Un premier article proposé par Lucie Maillard, diplômée notaire. Lucie intègre l’équipe leblogpatrimoine et nous proposera un article par semaine autour des questions successorales et plus généralement du droit patrimonial de la famille.


Quand la vie fait les choses à l’envers, et qu’un enfant décède avant ses parents, ces derniers ne sont pas forcément héritiers. Dans ce cas, il est utile de savoir que la loi a prévu un droit de retour des biens donnés au défunt. Ces dispositions concernent également les sommes d’argent.

Faisons le tour de la question pour comprendre ce qu’il est utile de prévoir dès maintenant si vous souhaitez consentir une donation de somme d’argent à votre enfant.

Quel droit de retour pour les parents en cas de prédécès du donataire d’une somme d’argent ?

Qu’est-ce que le droit de retour ?

Le droit de retour peut être défini comme le droit en vertu duquel un donateur (celui qui donne) récupère les biens qu’il avait donnés en cas de prédécès du donataire (celui qui reçoit).

Dans ce cas précis, la donation ne dure que tant que vit le donataire. En bref, donner, c’est donner. Reprendre, c’est exercer son droit de retour.

Le Code civil prévoit deux types de droit de retour concernant les père et mère : 

  • l’article 738-2 du Code civil institue un droit de retour légal ;
  • l’article 951 du même Code offre quant à lui la possibilité pour le donateur de se réserver un droit de retour conventionnel.

Le droit de retour légal des parents de l’article 738-2 du Code civil

La loi n° 2006-728 du 23 juin 2006 a prévu l’existence d’un droit de retour légal au profit des père et mère. 

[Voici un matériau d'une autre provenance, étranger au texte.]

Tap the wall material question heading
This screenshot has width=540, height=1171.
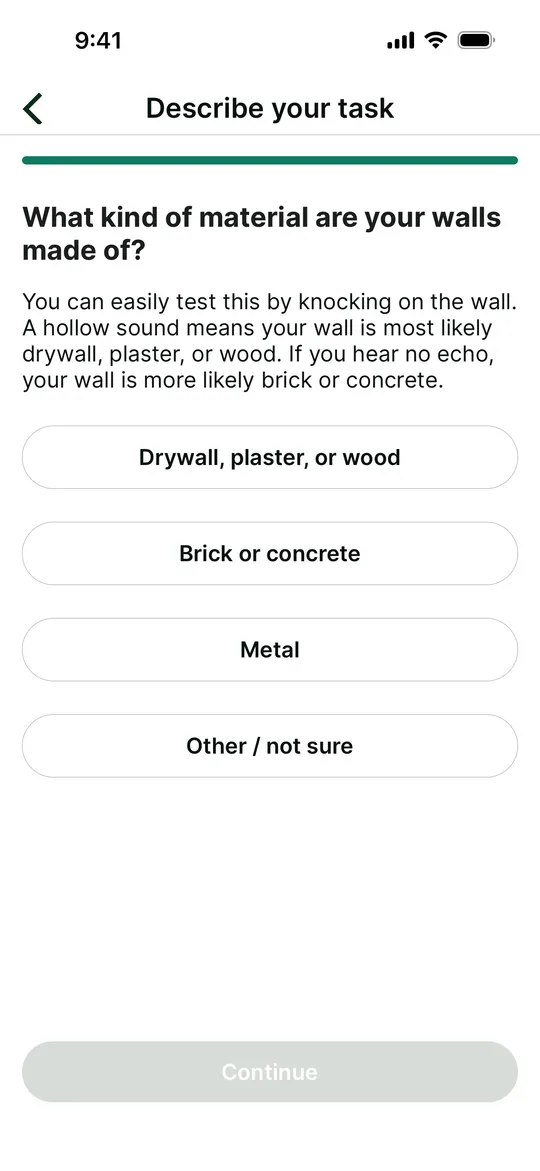point(261,234)
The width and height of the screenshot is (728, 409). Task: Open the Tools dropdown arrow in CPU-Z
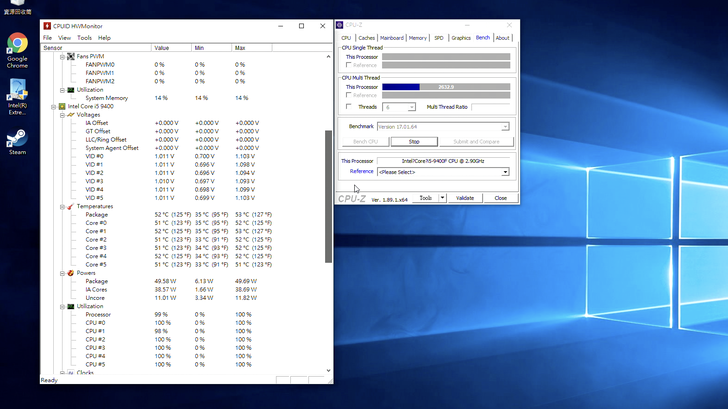point(441,198)
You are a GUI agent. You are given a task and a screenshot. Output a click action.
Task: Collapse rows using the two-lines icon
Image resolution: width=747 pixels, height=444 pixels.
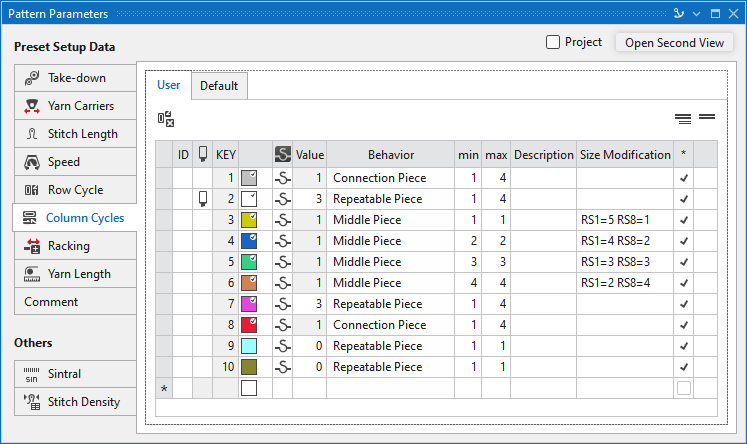pos(707,118)
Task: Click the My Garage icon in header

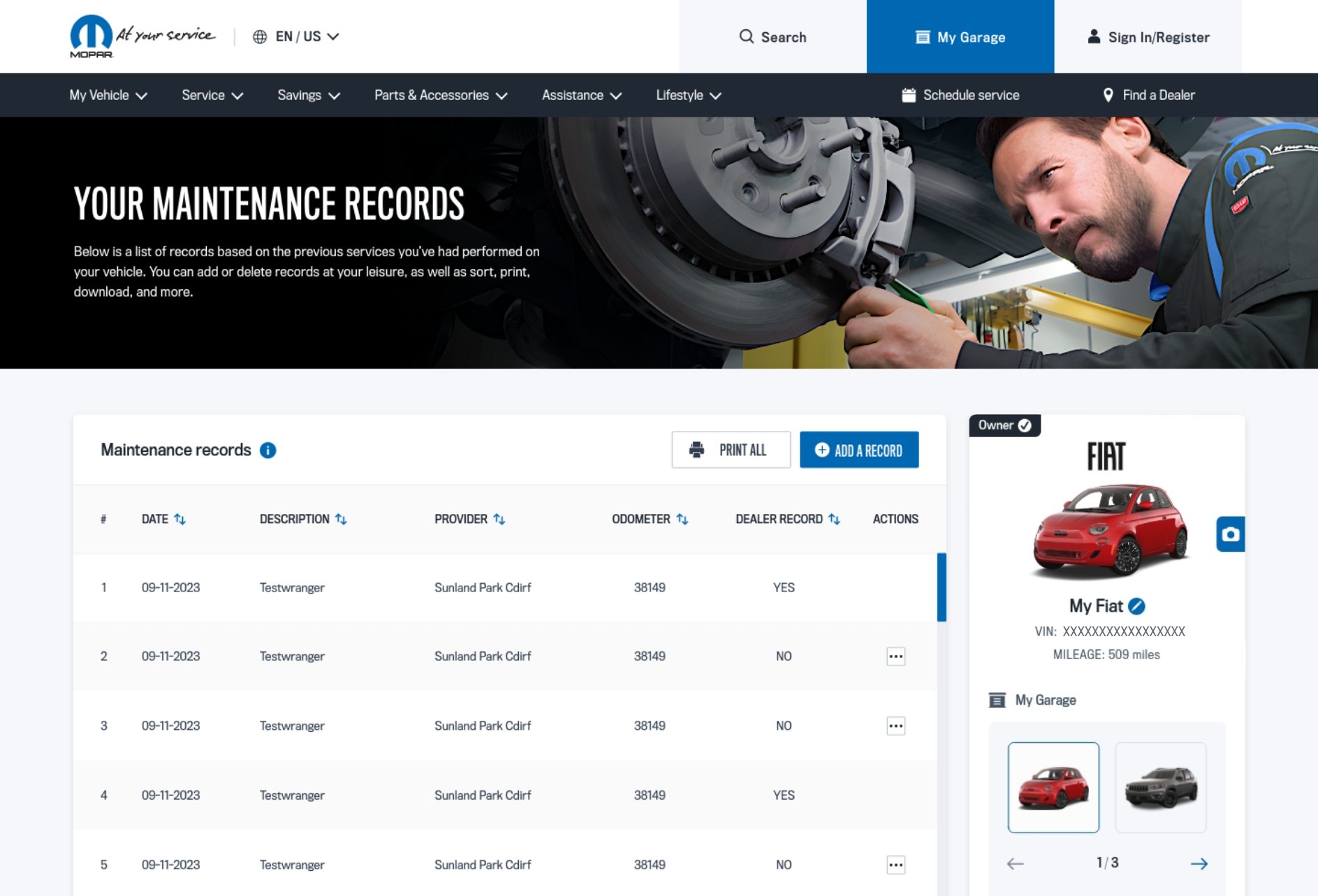Action: (923, 37)
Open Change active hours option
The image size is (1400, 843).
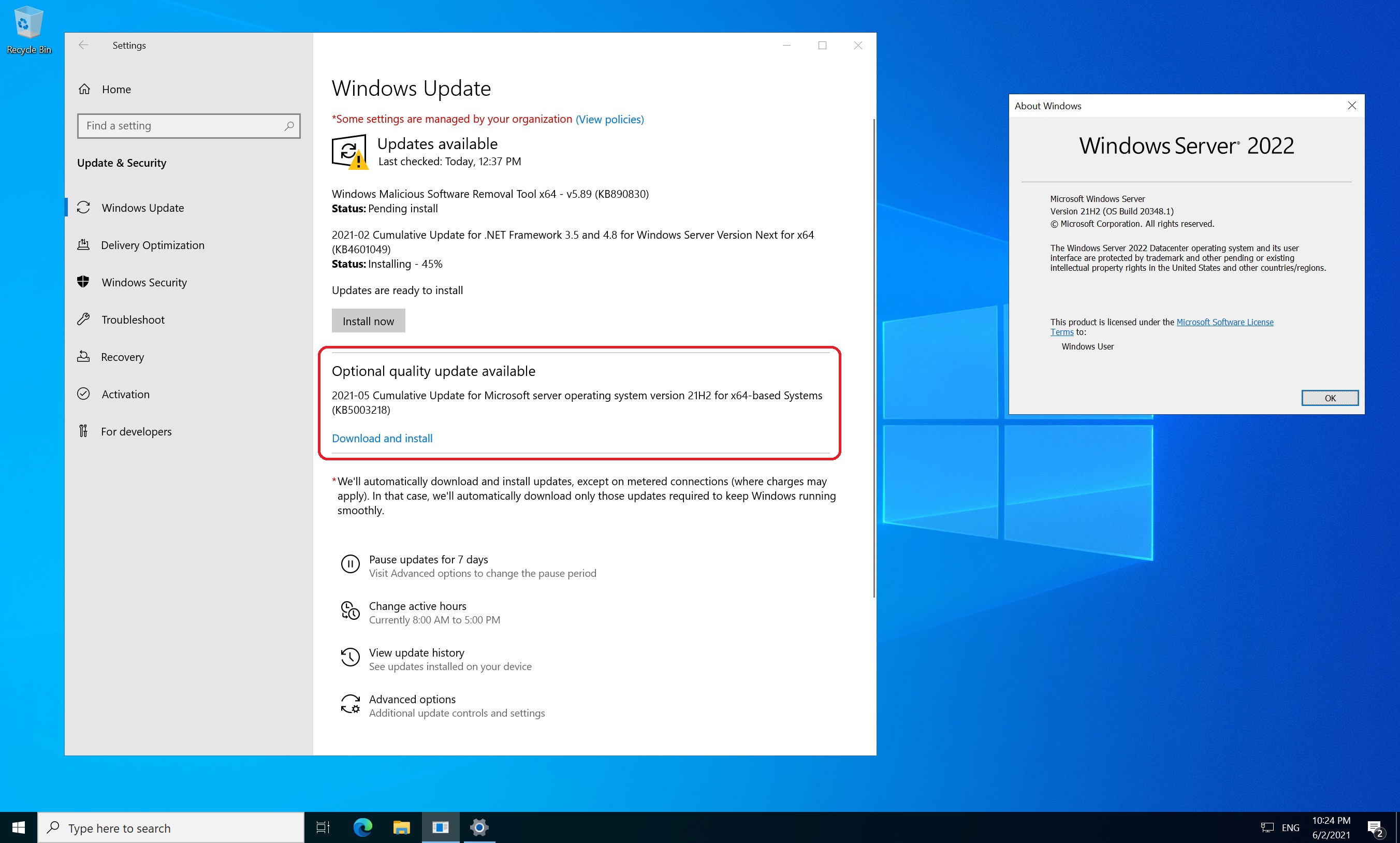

Ce droit est présenté comme un substitut à la réserve des ascendants supprimée par la même loi. Et oui, avant 2006, dans certains cas les parents étaient des héritiers réservataires (c’est-à-dire qu’on ne pouvait pas les déshériter) !

À cette fin, l’article 738-2 du Code civil précise que « Lorsque les père et mère ou l’un d’eux survivent au défunt et que celui-ci n’a pas de postérité, ils peuvent dans tous les cas exercer un droit de retour, à concurrence des quotes-parts fixées au premier alinéa de l’article 738, sur les biens que le défunt avait reçus d’eux par donation.

La valeur de la portion des biens soumise au droit de retour s’impute en priorité sur les droits successoraux des père et mère.

Lorsque le droit de retour ne peut s’exercer en nature, il s’exécute en valeur, dans la limite de l’actif successoral. ».

Ainsi, le droit de retour légal des père et mère a vocation à s’appliquer :

  • en présence d’une donation faite par le père ou la mère ou les deux avant le décès,
  • en l’absence de droit de retour conventionnel,
  • en cas de prédécès du donataire sans postérité ( = sans enfant et/ou descendant).

En revanche, peu importe que le bien se retrouve en nature dans la succession ou non.

Le droit de retour conventionnel de l’article 951 du Code civil

L’article 951 du Code civil prévoit que « Le donateur pourra stipuler le droit de retour des objets donnés soit pour le cas du prédécès du donataire seul, soit pour le cas du prédécès du donataire et de ses descendants.

Ce droit ne pourra être stipulé qu’au profit du donateur seul. »

Il est donc d’une nature différente du droit de retour légal. Si ce dernier a une nature successorale, le droit de retour conventionnel est lié à la notion de condition.

La stipulation d’une telle clause place la donation sous la condition résolutoire du prédécès du donataire. C’est-à-dire que si la condition prévue se réalise (l’enfant décède avant son parent) la donation est purement et simplement anéantie.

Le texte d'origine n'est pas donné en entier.